Someone might say that literary fiction doesn’t tie things up in a “neat little package.” The ending is thus more like “real life.”

You can botch this, too, as did the novel I referenced at the top. There’s a difference between an ambiguous ending that leaves you confused, and one that invites you to contemplation. In my book The Last Fifty Pages I discuss what I call “open-ended” endings. That’s where the author leaves us with a trajectory that we fill out for ourselves. For example, at the end of The Catcher in the Rye we wonder if Holden Caulfield has found a reason to go on living. Salinger doesn’t tell us.
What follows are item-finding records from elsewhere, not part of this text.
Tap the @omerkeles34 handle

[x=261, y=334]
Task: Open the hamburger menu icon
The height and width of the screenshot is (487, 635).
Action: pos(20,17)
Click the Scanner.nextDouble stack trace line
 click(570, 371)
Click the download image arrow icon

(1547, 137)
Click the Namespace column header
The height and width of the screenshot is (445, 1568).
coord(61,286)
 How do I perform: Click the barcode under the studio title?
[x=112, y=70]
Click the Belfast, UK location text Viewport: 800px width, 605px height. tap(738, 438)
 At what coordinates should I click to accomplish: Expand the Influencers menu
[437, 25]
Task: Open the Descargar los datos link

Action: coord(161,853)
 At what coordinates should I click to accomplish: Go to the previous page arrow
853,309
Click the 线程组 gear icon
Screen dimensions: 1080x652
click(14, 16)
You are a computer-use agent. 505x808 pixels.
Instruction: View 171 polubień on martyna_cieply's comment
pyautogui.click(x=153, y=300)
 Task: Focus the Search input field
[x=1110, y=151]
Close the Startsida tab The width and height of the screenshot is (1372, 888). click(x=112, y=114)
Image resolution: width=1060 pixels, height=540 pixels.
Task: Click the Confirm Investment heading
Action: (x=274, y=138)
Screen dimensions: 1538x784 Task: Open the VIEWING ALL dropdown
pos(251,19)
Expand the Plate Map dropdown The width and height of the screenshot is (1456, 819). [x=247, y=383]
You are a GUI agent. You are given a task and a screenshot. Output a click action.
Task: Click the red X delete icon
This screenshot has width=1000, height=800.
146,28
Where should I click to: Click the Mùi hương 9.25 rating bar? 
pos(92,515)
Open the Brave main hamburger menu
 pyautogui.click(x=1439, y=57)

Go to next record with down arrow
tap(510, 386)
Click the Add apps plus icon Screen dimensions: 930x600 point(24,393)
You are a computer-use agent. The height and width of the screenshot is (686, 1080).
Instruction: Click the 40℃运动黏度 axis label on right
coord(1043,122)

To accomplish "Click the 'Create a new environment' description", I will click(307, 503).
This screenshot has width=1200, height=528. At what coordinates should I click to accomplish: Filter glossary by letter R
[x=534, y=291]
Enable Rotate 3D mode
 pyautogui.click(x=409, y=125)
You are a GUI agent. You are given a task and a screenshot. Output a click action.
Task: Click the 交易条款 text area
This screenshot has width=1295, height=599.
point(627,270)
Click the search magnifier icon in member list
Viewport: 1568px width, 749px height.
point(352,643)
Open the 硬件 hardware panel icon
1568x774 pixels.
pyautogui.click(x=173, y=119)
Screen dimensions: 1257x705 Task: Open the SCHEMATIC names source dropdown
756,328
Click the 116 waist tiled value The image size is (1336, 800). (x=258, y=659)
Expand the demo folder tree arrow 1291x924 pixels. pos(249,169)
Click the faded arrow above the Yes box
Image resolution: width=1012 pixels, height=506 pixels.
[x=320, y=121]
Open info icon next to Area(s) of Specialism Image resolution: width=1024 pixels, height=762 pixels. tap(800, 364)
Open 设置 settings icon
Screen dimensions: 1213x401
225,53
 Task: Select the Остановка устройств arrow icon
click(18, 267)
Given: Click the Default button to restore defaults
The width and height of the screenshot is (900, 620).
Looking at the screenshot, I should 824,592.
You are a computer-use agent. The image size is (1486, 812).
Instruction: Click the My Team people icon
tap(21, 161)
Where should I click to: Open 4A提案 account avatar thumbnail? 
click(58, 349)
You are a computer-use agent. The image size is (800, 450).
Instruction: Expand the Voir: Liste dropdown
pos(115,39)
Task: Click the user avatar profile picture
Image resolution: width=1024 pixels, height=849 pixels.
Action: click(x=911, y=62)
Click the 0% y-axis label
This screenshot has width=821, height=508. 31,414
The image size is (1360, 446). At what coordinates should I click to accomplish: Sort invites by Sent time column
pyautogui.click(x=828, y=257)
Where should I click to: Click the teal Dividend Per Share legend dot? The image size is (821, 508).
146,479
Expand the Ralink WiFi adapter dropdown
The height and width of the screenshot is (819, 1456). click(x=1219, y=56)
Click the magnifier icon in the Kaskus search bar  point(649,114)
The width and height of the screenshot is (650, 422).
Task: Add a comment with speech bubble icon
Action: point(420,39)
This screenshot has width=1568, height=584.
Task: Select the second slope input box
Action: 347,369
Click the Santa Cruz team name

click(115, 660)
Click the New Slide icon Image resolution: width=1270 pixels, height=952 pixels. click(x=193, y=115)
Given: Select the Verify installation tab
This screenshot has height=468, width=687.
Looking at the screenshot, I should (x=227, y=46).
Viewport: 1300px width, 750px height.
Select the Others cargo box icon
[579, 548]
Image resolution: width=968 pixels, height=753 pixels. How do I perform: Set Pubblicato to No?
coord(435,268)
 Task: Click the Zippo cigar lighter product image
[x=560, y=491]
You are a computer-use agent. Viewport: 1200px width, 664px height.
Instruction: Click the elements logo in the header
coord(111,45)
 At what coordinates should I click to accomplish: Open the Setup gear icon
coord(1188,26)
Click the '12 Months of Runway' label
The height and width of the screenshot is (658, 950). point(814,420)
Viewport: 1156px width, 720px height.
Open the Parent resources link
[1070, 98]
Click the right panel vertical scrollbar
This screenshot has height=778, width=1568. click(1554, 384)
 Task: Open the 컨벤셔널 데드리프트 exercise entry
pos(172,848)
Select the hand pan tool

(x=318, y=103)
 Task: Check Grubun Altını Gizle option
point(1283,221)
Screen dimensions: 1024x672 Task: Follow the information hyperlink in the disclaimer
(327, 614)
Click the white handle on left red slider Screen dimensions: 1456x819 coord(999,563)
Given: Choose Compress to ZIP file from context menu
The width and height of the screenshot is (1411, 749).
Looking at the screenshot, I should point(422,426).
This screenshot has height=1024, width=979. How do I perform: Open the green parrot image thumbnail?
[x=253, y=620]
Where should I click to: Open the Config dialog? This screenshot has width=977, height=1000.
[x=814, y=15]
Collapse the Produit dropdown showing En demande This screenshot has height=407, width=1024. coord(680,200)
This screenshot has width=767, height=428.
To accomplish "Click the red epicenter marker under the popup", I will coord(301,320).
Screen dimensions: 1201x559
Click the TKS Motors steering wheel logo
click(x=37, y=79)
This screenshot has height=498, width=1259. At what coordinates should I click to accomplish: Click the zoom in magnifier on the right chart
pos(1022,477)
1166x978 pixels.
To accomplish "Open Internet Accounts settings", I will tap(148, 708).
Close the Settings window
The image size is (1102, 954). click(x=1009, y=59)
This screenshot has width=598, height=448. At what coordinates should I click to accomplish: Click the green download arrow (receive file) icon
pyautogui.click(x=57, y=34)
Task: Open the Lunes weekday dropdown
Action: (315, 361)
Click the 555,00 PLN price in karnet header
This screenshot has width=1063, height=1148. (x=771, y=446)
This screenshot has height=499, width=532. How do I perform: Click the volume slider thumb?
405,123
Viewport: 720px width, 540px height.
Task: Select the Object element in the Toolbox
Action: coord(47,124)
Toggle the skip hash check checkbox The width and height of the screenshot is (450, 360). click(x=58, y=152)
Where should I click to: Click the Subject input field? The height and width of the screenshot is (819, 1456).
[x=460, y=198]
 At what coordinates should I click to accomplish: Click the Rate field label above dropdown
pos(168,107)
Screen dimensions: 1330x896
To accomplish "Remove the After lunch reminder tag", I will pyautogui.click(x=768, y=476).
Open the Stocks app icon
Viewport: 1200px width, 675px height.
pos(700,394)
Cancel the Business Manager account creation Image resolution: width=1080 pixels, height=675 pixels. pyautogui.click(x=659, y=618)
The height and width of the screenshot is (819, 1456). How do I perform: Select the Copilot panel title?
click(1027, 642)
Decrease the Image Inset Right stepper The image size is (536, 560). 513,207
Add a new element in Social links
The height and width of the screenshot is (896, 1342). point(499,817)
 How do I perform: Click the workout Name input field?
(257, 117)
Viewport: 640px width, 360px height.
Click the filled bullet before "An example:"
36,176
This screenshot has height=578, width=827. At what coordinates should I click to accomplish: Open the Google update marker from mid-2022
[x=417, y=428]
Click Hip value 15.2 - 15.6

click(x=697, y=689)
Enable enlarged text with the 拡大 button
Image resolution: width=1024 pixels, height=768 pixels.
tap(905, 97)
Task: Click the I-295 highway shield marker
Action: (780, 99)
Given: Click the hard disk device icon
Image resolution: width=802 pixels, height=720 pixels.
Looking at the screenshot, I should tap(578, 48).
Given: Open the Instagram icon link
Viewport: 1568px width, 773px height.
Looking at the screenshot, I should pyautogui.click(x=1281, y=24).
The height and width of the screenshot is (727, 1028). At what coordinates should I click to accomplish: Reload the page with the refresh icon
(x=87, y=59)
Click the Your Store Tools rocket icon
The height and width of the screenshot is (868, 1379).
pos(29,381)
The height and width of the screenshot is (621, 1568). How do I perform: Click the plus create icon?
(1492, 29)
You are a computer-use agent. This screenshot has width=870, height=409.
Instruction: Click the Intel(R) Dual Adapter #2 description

Instead, we are made participants in the dénouement.

An ambiguous ending, on the other hand, just leaves us flat.

So why did I write this reflection? I guess to make the point that fiction writing should always be in service of story. Don’t write to impress your readers; write to distress your characters.

I don’t know what else to say on the matter, so I leave it to you to pick up the discussion. Do you have a definition of “literary fiction”? Do you have a favorite writer of same? What draws you to him or her?

I apologize in advance if I’m not able to respond much today, as real life needs some tending.